> [Data extract]
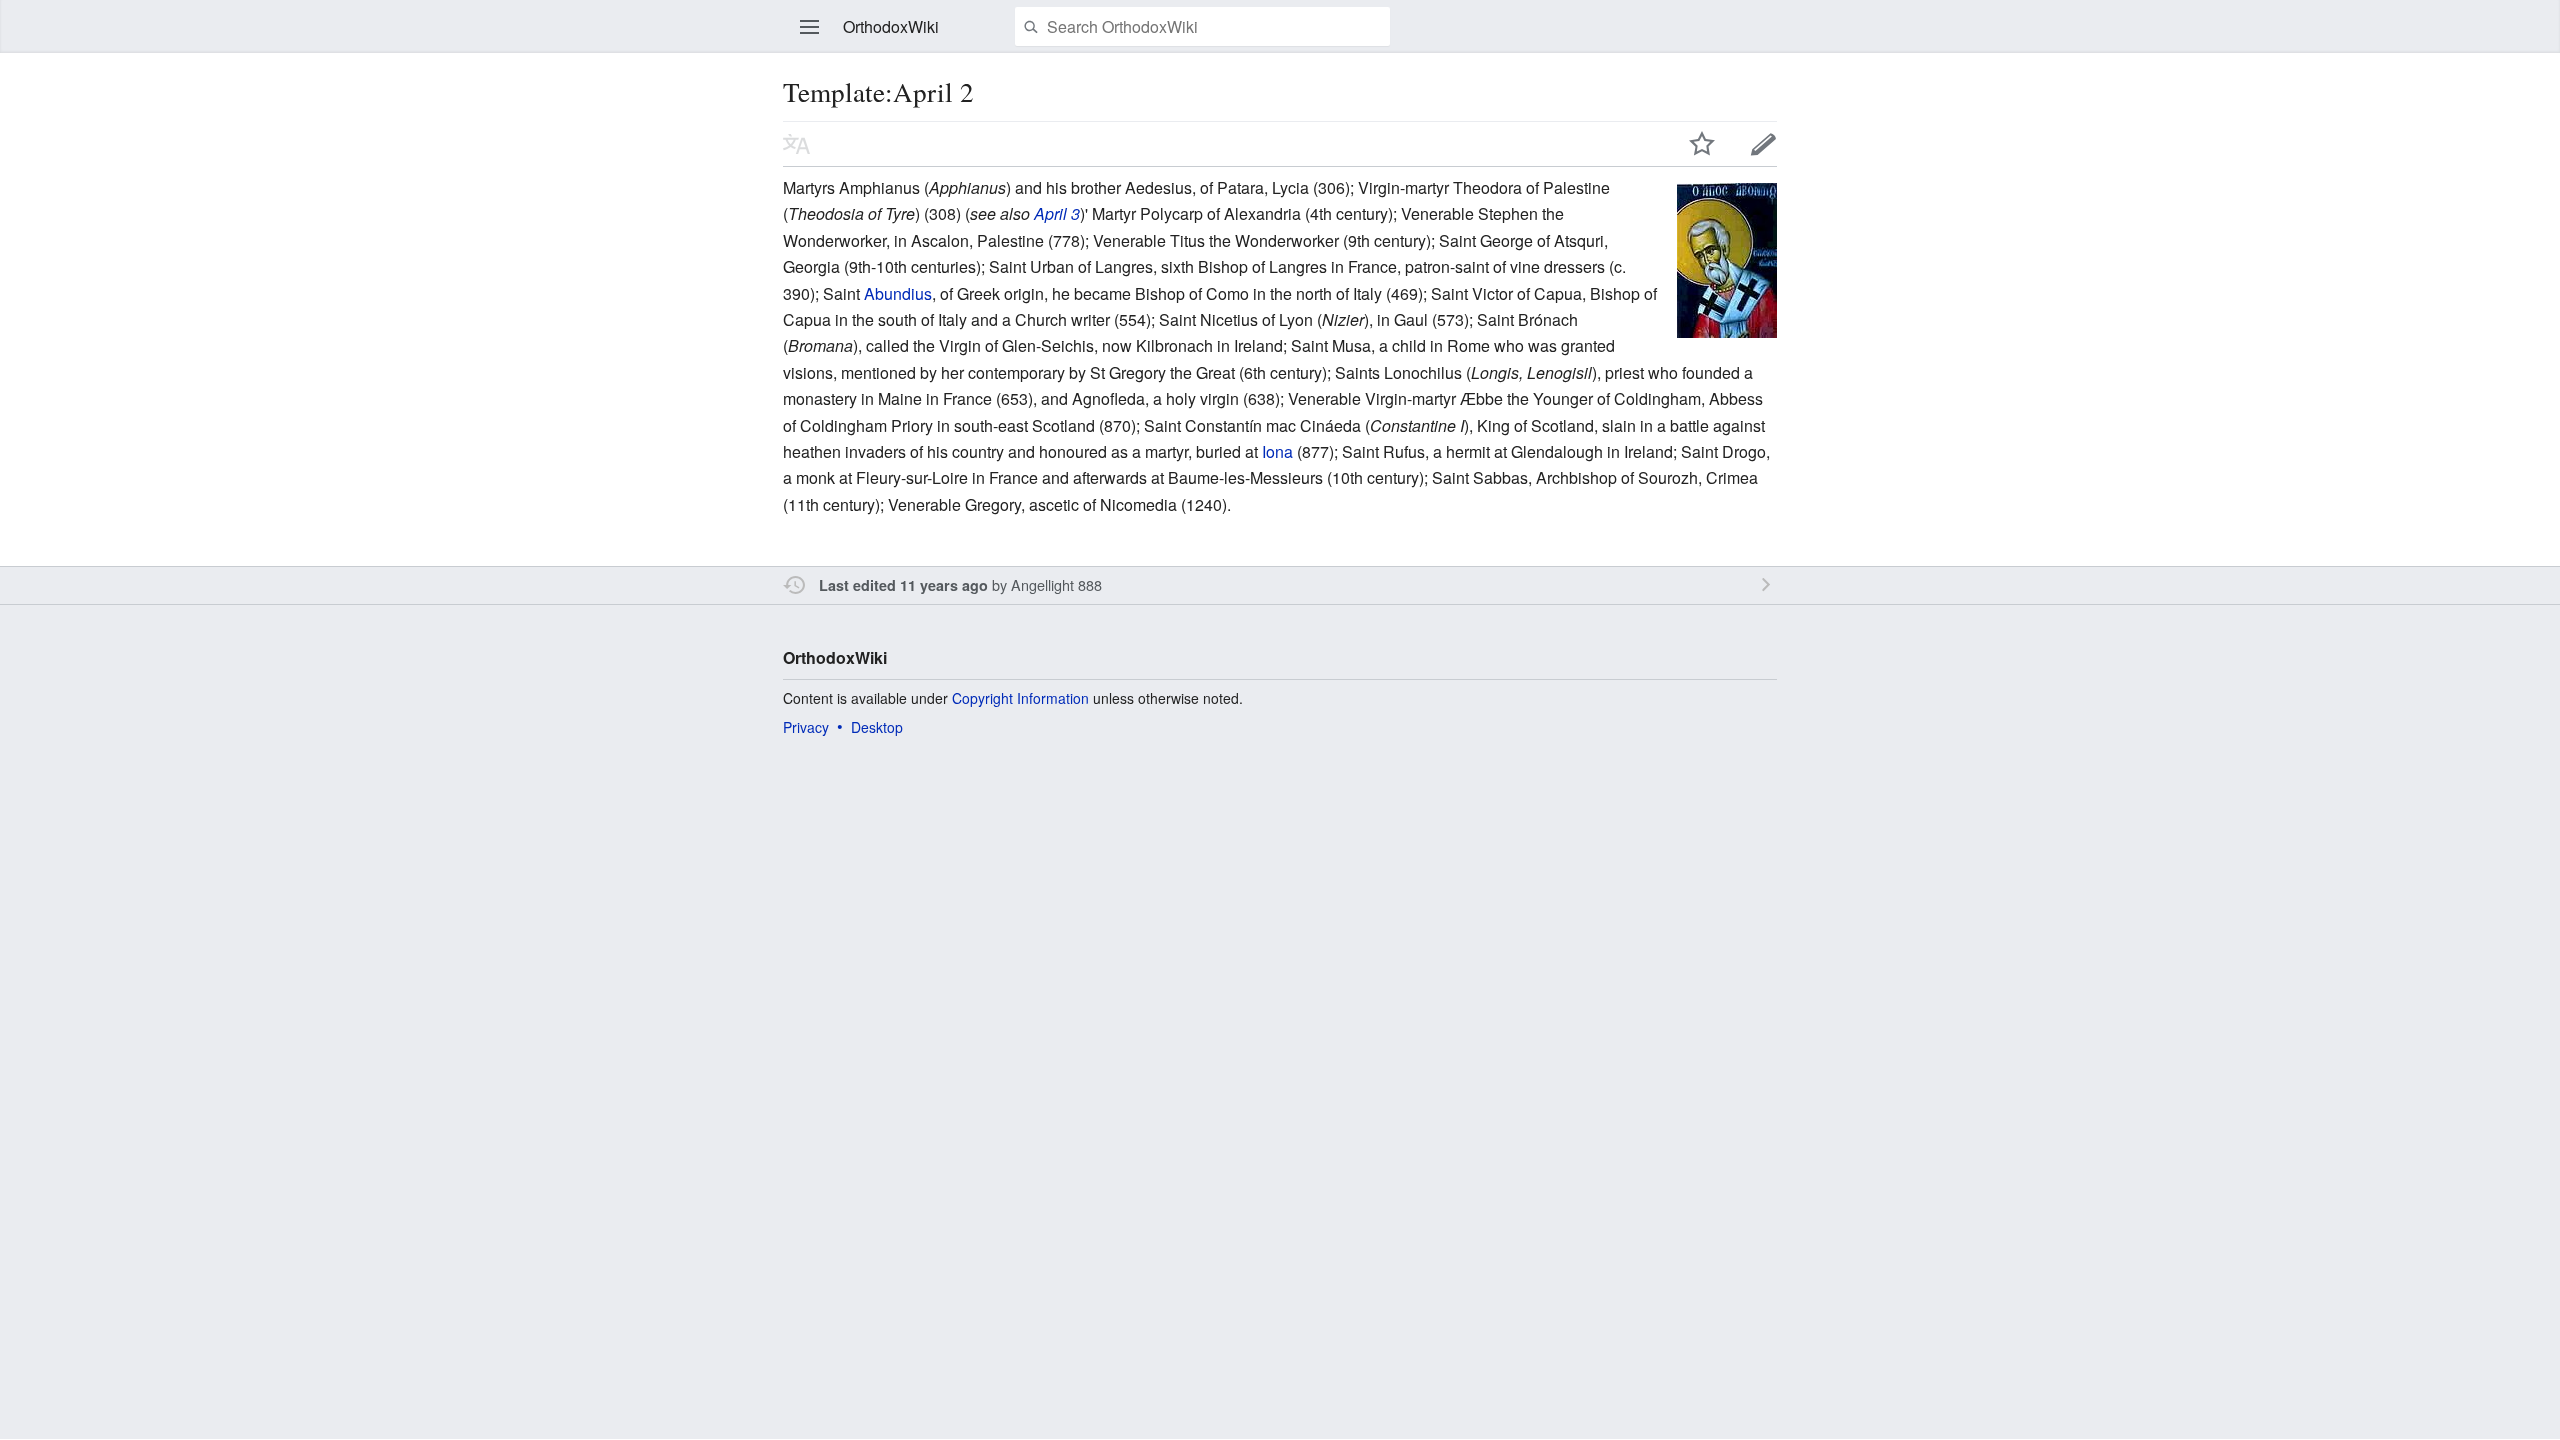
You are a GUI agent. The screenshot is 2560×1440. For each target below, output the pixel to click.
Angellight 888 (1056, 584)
--
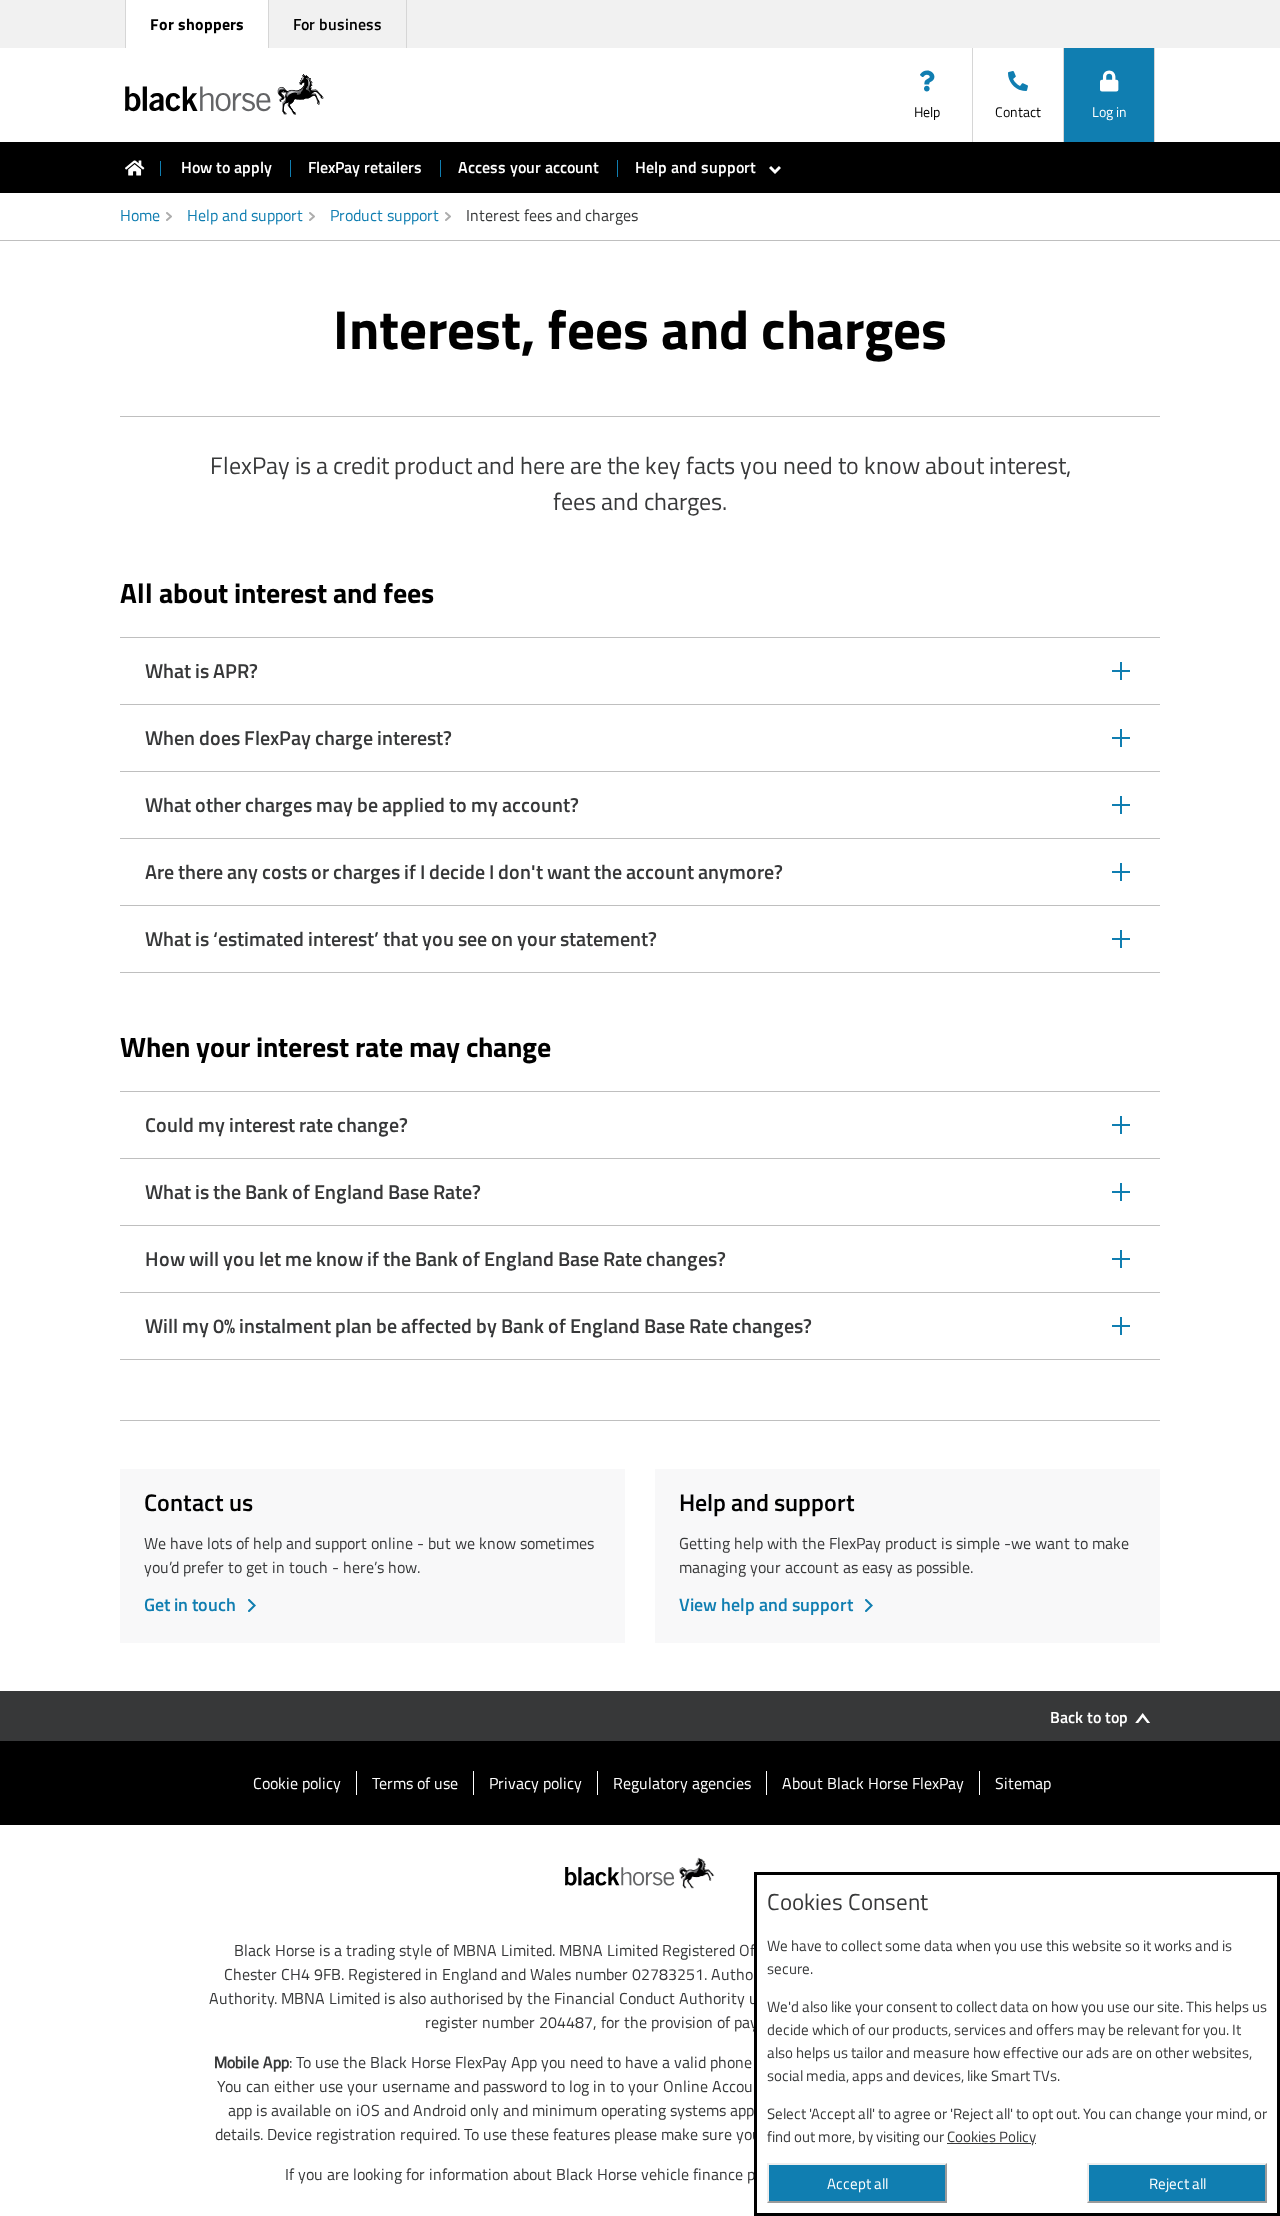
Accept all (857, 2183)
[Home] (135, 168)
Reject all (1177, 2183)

> [Work instruction] What you return must be the lines above that run from the line with "You are a GUI" to the line with "Angellight 888 (1056, 584)", inclusive, each copied exactly.

> [Task solution]
You are a GUI agent. The screenshot is 2560×1440. For each target below, output the pixel to click.
Angellight 888 (1056, 584)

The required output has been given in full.